Once the records below have been read, copy them all out exactly.

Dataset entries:
——

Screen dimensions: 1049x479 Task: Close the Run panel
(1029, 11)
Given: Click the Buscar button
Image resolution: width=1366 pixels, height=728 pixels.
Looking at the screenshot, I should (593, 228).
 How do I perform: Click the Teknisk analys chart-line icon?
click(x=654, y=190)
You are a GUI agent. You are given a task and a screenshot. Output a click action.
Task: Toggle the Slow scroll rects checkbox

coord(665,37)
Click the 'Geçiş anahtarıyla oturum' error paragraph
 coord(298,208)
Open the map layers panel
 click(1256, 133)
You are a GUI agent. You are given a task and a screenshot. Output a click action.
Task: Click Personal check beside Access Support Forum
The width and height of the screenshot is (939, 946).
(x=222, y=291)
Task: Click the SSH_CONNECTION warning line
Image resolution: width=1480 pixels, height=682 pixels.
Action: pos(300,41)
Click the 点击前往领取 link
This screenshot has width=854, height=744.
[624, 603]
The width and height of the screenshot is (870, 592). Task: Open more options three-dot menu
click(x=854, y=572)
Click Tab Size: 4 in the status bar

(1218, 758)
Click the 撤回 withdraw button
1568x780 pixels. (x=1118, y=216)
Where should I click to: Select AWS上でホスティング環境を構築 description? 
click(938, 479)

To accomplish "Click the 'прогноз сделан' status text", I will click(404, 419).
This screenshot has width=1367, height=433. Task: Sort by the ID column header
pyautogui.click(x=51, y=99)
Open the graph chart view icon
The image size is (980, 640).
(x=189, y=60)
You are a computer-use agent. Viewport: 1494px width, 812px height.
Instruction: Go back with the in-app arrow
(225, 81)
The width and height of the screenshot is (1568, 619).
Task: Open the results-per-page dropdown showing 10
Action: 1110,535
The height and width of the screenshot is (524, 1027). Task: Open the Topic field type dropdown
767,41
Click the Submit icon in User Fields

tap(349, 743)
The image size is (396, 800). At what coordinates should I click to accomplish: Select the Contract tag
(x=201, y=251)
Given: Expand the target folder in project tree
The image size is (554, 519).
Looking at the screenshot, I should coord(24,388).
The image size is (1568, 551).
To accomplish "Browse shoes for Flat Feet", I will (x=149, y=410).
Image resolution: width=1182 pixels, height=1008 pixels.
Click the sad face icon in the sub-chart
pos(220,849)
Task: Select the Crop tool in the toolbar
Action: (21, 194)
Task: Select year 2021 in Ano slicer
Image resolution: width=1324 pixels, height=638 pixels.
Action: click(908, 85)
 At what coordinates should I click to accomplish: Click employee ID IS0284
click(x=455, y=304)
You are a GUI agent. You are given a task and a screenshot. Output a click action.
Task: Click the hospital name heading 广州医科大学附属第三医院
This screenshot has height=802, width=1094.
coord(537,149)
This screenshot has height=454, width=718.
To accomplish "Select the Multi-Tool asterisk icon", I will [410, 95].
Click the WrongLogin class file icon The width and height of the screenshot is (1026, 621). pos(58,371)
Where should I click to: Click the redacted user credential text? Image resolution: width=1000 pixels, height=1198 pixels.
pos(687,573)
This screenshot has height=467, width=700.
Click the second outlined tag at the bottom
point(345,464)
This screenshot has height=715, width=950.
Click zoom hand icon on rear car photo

——

Exercise output:
Screen dimensions: 1049x479 Task: Close the Run panel
(1029, 11)
Given: Click the Buscar button
Image resolution: width=1366 pixels, height=728 pixels.
Looking at the screenshot, I should (593, 228).
 How do I perform: Click the Teknisk analys chart-line icon?
click(x=654, y=190)
You are a GUI agent. You are given a task and a screenshot. Output a click action.
Task: Toggle the Slow scroll rects checkbox

coord(665,37)
Click the 'Geçiş anahtarıyla oturum' error paragraph
 coord(298,208)
Open the map layers panel
 click(1256, 133)
You are a GUI agent. You are given a task and a screenshot. Output a click action.
Task: Click Personal check beside Access Support Forum
The width and height of the screenshot is (939, 946).
(x=222, y=291)
Task: Click the SSH_CONNECTION warning line
Image resolution: width=1480 pixels, height=682 pixels.
Action: pos(300,41)
Click the 点击前往领取 link
This screenshot has width=854, height=744.
[624, 603]
The width and height of the screenshot is (870, 592). Task: Open more options three-dot menu
click(x=854, y=572)
Click Tab Size: 4 in the status bar

(1218, 758)
Click the 撤回 withdraw button
1568x780 pixels. (x=1118, y=216)
Where should I click to: Select AWS上でホスティング環境を構築 description? 
click(938, 479)

To accomplish "Click the 'прогноз сделан' status text", I will click(404, 419).
This screenshot has width=1367, height=433. Task: Sort by the ID column header
pyautogui.click(x=51, y=99)
Open the graph chart view icon
The image size is (980, 640).
(x=189, y=60)
You are a computer-use agent. Viewport: 1494px width, 812px height.
Instruction: Go back with the in-app arrow
(225, 81)
The width and height of the screenshot is (1568, 619).
Task: Open the results-per-page dropdown showing 10
Action: 1110,535
The height and width of the screenshot is (524, 1027). Task: Open the Topic field type dropdown
767,41
Click the Submit icon in User Fields

tap(349, 743)
The image size is (396, 800). At what coordinates should I click to accomplish: Select the Contract tag
(x=201, y=251)
Given: Expand the target folder in project tree
The image size is (554, 519).
Looking at the screenshot, I should coord(24,388).
The image size is (1568, 551).
To accomplish "Browse shoes for Flat Feet", I will (x=149, y=410).
Image resolution: width=1182 pixels, height=1008 pixels.
Click the sad face icon in the sub-chart
pos(220,849)
Task: Select the Crop tool in the toolbar
Action: (21, 194)
Task: Select year 2021 in Ano slicer
Image resolution: width=1324 pixels, height=638 pixels.
Action: click(908, 85)
 At what coordinates should I click to accomplish: Click employee ID IS0284
click(x=455, y=304)
You are a GUI agent. You are given a task and a screenshot. Output a click action.
Task: Click the hospital name heading 广州医科大学附属第三医院
This screenshot has height=802, width=1094.
coord(537,149)
This screenshot has height=454, width=718.
To accomplish "Select the Multi-Tool asterisk icon", I will [410, 95].
Click the WrongLogin class file icon The width and height of the screenshot is (1026, 621). pos(58,371)
Where should I click to: Click the redacted user credential text? Image resolution: width=1000 pixels, height=1198 pixels.
pos(687,573)
This screenshot has height=467, width=700.
Click the second outlined tag at the bottom
point(345,464)
This screenshot has height=715, width=950.
Click zoom hand icon on rear car photo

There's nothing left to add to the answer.